Norman’s education was frequently interrupted when the family moved to new locations in the United States and abroad. At 15 he graduated from the Fort Leavenworth, Kansas, high school as class president and at the top of his class.
After his schooling, he entered Columbia University in 1931, graduating at the top of his class, with a bachelor’s degree in mathematics in 1935. This led to a scholarship to attend Cambridge University in England, where he earned a second bachelor’s degree, this time in physics.
During his years at Cambridge, he attended lectures by Ernest Rutherford, Paul Durac, and J.J. Thomson among others and was tutored by Maurice Gold Haber, who later became a close friend and director of Brookhaven National Laboratory.
The lectures at Cambridge, especially Rutherford’s, kindled in Norman an enthusiasm for experimental physics, particularly the study of molecular beams and he applied to do research for Ph.D. under Isidor Isaac Rabi in Columbia.

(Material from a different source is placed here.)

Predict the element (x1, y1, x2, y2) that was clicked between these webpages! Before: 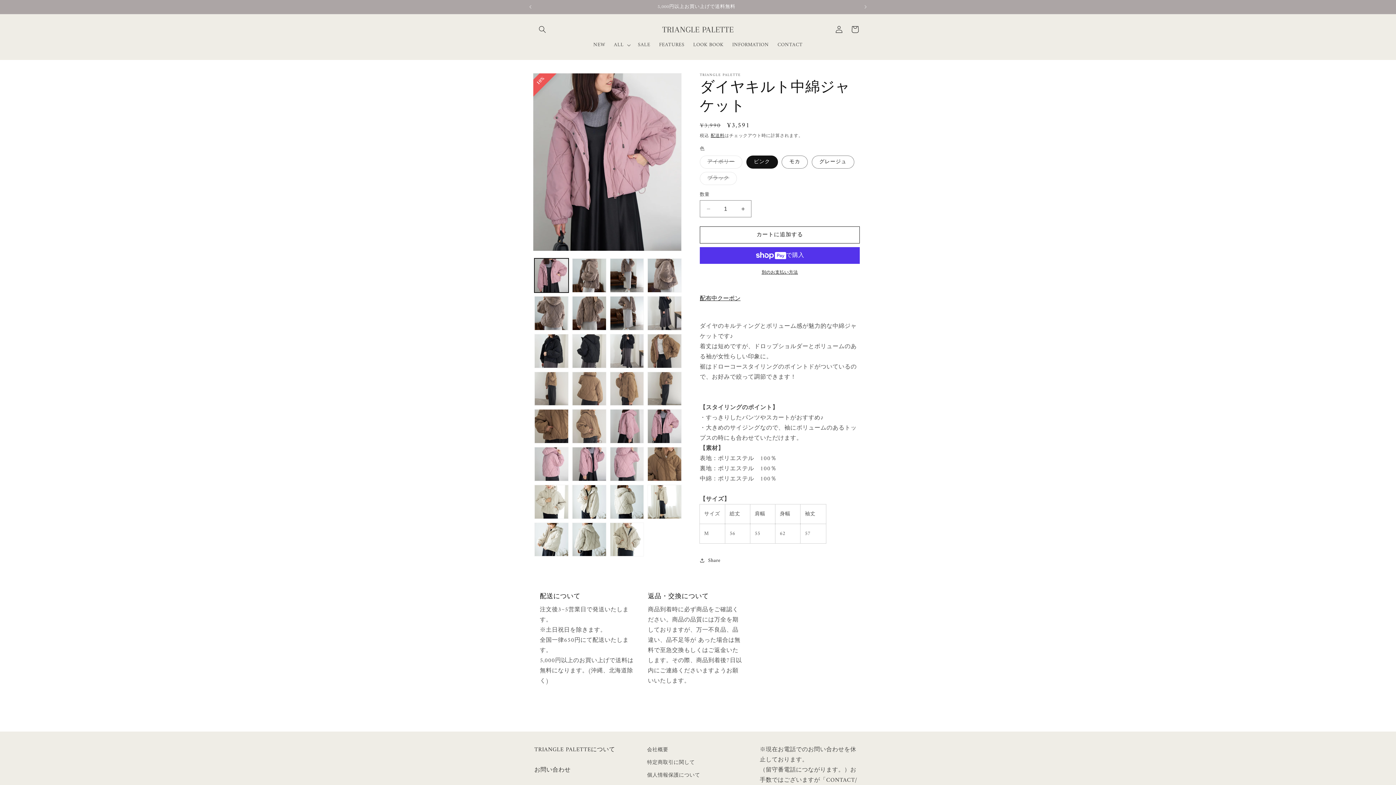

He received his Ph.D. in physics from Columbia in 1940, and became a fellow at the Carnegie Institution in Washington, D.C., where he studied neutron-proton and proton-helium scattering.
He married Elinor Jameson in 1940 and had four daughters. Elinor succumbed to cancer in 1983.
Later he married Ellie Welch of Brookline, Massachusetts.
Ramsey died on November 4, 2011 and was survived by his wife Ellie, his four daughters from his first marriage, and his stepdaughter and stepson from his second marriage.
Ramsey was honored by the Nobel committee in 1989 for his work leading to the ultra- precise cesium atomic clock and the hydrogen maser.
In addition to the Nobel Prize, Ramsey received a number of awards such as the Ernest Orlando Lawrence Award in 1960 for his contribution to physics.
He received the Oersted Medal and the National Medal of Science in 1988.
He served as the president of the Universities Research Association during the 1960s and was involved in the design and construction of the Fermilab in Batavia, Illinois.
He served as the president of the American Physical Society in 1978.
He served as the chairman of the board of the American Institute of Physics from 1980 to 1986.
He also headed a 1982 National Research Council committee that concluded, contrary to the findings of the House of Representatives Select Committee on Assassinations, that acoustic evidence did not indicate the presence of a second gunman's involvement in the assassination of President John F. Kennedy.